The faults seem to occur at times I would expect high-ish activity on the server on AB and MR sites.
The CP failure seems to happen only at times when other sites throw up an error (ie when the server is busy), and yet it comprises a single page with a single Create and half a dozen reads of a single table at a rate of about one page per 30 seconds tops (I'm requesting the page through a browser). The latest failure of this CP page, which I'm able to run with a lot of tracing lines, shows the failure happens on the first Create/Open (ADODB.Connection and dataconn.Open).
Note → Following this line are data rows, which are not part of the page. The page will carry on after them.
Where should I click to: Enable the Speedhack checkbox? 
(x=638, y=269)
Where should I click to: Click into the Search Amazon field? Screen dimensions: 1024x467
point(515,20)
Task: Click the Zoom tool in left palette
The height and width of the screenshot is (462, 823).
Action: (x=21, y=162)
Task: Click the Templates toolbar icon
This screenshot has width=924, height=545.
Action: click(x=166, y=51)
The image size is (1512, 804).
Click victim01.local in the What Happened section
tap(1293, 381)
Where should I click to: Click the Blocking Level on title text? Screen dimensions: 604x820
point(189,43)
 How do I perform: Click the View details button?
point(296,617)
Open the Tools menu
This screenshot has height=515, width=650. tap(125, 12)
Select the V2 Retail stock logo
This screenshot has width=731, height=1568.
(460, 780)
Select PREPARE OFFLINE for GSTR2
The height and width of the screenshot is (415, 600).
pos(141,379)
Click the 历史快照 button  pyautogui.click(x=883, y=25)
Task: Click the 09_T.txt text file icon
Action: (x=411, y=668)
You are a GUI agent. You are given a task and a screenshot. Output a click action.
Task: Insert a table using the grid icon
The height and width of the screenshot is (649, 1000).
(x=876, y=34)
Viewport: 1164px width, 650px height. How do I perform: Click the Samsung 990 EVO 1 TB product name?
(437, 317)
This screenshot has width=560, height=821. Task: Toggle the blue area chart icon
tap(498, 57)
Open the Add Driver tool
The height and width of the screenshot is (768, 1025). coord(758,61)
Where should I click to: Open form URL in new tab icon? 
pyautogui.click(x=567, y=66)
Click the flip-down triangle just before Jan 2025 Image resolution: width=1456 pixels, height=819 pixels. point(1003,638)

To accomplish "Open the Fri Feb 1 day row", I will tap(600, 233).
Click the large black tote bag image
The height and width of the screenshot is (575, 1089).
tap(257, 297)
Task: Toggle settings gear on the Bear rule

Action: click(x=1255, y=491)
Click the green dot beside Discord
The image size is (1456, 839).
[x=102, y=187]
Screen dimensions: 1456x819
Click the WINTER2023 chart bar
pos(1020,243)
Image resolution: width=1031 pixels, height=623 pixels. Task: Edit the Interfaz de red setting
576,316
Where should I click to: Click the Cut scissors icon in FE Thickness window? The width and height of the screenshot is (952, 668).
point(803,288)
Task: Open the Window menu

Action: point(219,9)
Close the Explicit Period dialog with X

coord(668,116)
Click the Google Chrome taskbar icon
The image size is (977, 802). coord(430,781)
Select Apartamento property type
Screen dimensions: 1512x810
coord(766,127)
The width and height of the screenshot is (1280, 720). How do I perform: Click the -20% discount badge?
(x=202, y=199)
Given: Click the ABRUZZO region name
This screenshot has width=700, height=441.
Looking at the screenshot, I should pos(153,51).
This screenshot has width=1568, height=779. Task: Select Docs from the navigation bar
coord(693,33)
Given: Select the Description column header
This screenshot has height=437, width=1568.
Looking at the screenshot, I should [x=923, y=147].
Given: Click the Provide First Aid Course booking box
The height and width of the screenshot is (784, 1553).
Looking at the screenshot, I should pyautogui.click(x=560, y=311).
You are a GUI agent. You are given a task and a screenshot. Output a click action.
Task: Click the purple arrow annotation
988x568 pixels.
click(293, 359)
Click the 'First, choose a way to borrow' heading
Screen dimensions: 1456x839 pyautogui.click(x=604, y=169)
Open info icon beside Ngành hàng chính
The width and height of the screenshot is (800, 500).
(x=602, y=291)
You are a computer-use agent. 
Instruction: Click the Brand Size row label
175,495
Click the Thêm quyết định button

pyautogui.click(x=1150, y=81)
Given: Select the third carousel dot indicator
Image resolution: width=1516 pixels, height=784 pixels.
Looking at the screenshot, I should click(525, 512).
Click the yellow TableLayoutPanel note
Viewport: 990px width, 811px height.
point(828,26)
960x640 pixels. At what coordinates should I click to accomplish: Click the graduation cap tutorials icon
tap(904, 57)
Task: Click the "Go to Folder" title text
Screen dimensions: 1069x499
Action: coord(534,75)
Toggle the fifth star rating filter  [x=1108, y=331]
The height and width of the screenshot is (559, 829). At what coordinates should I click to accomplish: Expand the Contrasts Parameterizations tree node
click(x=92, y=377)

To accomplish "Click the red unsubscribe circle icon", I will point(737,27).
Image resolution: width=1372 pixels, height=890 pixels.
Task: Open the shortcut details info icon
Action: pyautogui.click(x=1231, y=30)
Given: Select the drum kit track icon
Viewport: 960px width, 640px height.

I have seen failures at other times later in the sequence than this.
What it is not: missing form names (this is a known 0115 report): most affected pages are not forms driven and ALL fields have names.
No database field has a Reserved name (nor do the forms).
It may be session names (another known 0115 report) but I doubt it: the MR text-read page has only a handful of them.
None of the other MS excuses seem to be relevant.
My impression is that there are too many objects created at certain times by the SERVER (I say this because failures include the minimalist CP page).
My GUESS is that at peak times the number of Creates (and their allied processing) has been increased by the extra Trap script beyond a boundary quantity for the SERVER (because it's using MySql not flat file).
Is this possible?
Is there a way to increase the number of objects available if it is?
Does anyone out there have any helpful ideas on this?